▶ [DATASET EXTRACT]
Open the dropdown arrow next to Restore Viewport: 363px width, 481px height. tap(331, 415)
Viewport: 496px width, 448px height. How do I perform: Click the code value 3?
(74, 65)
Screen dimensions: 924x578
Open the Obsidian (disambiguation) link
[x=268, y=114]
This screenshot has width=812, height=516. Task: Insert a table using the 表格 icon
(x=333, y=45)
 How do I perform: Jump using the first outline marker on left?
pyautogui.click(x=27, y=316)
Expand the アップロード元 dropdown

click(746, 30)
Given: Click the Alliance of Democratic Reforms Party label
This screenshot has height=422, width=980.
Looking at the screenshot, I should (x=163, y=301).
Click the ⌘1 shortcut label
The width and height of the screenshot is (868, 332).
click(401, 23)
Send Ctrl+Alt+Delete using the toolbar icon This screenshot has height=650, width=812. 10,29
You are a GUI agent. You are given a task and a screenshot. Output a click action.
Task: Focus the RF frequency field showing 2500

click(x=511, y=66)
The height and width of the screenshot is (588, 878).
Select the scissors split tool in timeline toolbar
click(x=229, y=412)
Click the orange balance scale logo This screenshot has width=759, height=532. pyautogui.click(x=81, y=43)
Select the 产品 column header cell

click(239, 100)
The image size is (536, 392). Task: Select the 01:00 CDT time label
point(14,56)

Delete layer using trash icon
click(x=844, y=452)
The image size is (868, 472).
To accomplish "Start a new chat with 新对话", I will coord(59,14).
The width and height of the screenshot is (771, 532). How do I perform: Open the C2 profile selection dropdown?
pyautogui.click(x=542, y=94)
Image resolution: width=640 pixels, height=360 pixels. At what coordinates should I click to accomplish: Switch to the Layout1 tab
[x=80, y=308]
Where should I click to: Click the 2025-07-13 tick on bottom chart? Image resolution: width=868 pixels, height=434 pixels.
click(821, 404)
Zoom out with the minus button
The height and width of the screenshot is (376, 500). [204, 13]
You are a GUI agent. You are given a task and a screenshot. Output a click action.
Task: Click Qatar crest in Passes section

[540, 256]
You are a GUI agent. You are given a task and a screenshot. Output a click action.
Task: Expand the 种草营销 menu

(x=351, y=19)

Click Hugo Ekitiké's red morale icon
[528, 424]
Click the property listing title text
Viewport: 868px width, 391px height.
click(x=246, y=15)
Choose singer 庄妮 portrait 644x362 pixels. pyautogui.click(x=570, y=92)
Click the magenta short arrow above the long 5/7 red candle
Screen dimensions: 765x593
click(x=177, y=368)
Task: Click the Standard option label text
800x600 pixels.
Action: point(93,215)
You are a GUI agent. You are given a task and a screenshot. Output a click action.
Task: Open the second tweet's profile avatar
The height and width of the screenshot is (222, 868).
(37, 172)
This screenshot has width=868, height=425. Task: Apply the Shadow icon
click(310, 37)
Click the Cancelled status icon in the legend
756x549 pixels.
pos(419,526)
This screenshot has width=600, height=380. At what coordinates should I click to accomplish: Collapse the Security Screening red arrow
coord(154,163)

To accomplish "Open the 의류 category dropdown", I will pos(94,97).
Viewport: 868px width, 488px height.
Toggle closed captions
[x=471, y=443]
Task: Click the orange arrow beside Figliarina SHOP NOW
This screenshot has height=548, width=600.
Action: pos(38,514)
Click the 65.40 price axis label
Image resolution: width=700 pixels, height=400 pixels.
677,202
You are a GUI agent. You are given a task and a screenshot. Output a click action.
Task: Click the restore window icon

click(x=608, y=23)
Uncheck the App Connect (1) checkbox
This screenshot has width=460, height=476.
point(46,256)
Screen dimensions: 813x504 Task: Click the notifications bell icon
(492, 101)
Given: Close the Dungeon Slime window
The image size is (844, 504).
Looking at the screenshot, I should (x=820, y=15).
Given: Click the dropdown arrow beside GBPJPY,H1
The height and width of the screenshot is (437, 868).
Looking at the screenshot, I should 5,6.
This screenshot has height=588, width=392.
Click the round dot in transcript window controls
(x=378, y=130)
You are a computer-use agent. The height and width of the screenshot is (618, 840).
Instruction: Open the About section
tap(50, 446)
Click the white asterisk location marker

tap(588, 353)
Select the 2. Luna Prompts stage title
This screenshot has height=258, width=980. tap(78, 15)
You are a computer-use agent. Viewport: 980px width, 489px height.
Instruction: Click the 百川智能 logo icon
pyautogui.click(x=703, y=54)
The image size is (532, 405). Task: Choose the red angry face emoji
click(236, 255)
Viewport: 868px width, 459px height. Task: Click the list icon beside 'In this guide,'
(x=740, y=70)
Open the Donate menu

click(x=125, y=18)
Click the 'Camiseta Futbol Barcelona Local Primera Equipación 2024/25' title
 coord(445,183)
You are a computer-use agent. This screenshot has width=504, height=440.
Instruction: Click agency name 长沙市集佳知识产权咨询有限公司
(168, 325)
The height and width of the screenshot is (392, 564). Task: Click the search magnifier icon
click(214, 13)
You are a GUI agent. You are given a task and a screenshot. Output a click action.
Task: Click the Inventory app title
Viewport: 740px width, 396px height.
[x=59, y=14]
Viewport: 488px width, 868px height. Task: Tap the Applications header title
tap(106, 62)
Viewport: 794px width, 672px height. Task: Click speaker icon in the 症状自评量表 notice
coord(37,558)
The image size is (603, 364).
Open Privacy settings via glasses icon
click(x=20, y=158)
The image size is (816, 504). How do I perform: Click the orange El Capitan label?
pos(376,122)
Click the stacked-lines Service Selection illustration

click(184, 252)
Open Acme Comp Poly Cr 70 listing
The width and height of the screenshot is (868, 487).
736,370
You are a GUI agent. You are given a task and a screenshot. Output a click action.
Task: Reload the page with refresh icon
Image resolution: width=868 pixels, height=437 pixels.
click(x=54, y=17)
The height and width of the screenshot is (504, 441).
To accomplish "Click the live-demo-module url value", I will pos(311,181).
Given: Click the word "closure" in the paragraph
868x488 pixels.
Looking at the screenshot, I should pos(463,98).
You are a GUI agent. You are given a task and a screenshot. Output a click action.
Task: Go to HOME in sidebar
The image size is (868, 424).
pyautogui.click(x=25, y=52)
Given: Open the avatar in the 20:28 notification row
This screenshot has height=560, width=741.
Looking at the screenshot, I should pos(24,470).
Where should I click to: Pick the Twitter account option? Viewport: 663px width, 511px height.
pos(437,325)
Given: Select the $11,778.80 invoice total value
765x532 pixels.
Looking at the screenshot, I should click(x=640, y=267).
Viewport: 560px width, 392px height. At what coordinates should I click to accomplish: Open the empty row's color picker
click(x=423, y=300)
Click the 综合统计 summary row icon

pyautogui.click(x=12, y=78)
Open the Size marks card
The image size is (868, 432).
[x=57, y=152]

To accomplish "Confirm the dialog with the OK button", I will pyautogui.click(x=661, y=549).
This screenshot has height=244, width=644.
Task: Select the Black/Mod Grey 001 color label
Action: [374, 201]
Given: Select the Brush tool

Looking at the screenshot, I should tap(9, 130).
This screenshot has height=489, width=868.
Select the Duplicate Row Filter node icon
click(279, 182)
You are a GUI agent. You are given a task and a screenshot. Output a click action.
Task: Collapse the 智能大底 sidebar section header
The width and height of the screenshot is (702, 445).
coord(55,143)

▶ [WORK TO BE COMPLETED]
Please show all lines from the entries that contain the word "avatar".

▶ [TASK OUTPUT]
Task: Open the second tweet's profile avatar
Given: Open the avatar in the 20:28 notification row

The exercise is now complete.